Last fall I had the great fortune of acquiring a used Valve Junior combo which the previous owner had modded (mainly to address noise issues). I fell in love with the amp and as a result became hooked on modding. During the Christmas holidays I built a solid oak 1x12 cab (Weber Signature 12 speaker) to use with my VJ (sounds much better than the stock speaker). I really like the styling of the stock enclosure, but since I always plug into my 1x12 cab, I figured it'd be cool to build a head enclosure to match the cab. I'm a big fan of the natural beauty of wood grain and since I'm using solid oak, I won't be covering it with tolex. I may refinish the cab and stain both walnut or a similar medium brown. Hopefully you'll enjoy getting a look at the process. On to the pics!

The combo on top of the cab I built. (pardon my messy room!)

Rough mock-up of the enclosure. Nothing is attached yet, Just wanted to check how it fits together. I need to change a few things. The front panel has holes to allow some air in, but this will be covered with the same grillcloth as the cab. Obviously, edges will be rounded as well.
The wood is all scraps from a furniture factory where I work so it is free. The grillcloth is scrap left from my cab build. The handle will be $12, 8 metal corners for $1 each, I'm not sure how much I'll have to pay for rubber feet, and some stain probably brings it to about $25.
Quote by LP Addict
good stuff, but the cab would have souunded alot better if it were made out of pine due to its naturally acoustic qualities.
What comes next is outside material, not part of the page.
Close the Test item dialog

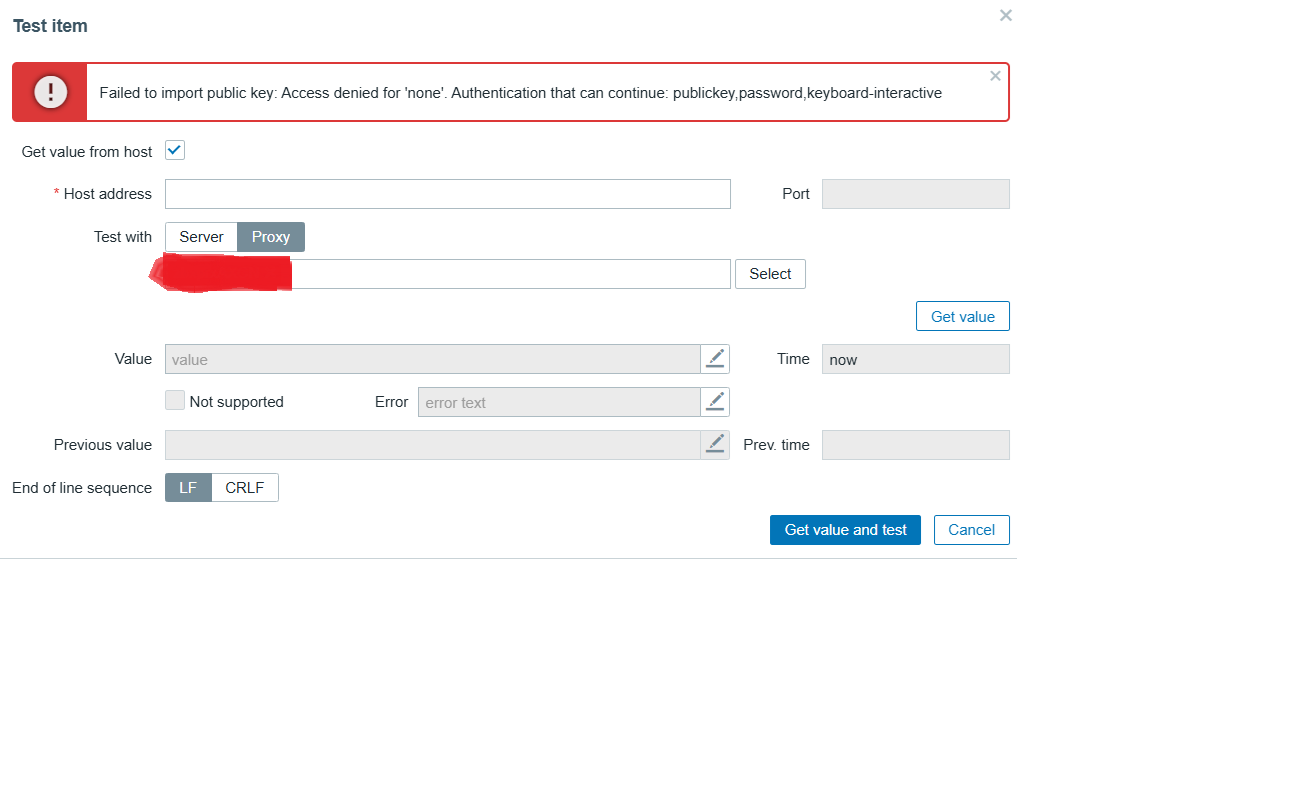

I agree, I think pine makes the best sounding cabs. I have plenty of pine and did consider using it. But I knew I wasn't going to cover the cab and I prefer the look of oak. Anyway oak has much better acoustic qualities than particle board! If I refinish the cab, I am going to look at ways to remove some bracing. I made it far more sturdy than necessary at the expense of resonance.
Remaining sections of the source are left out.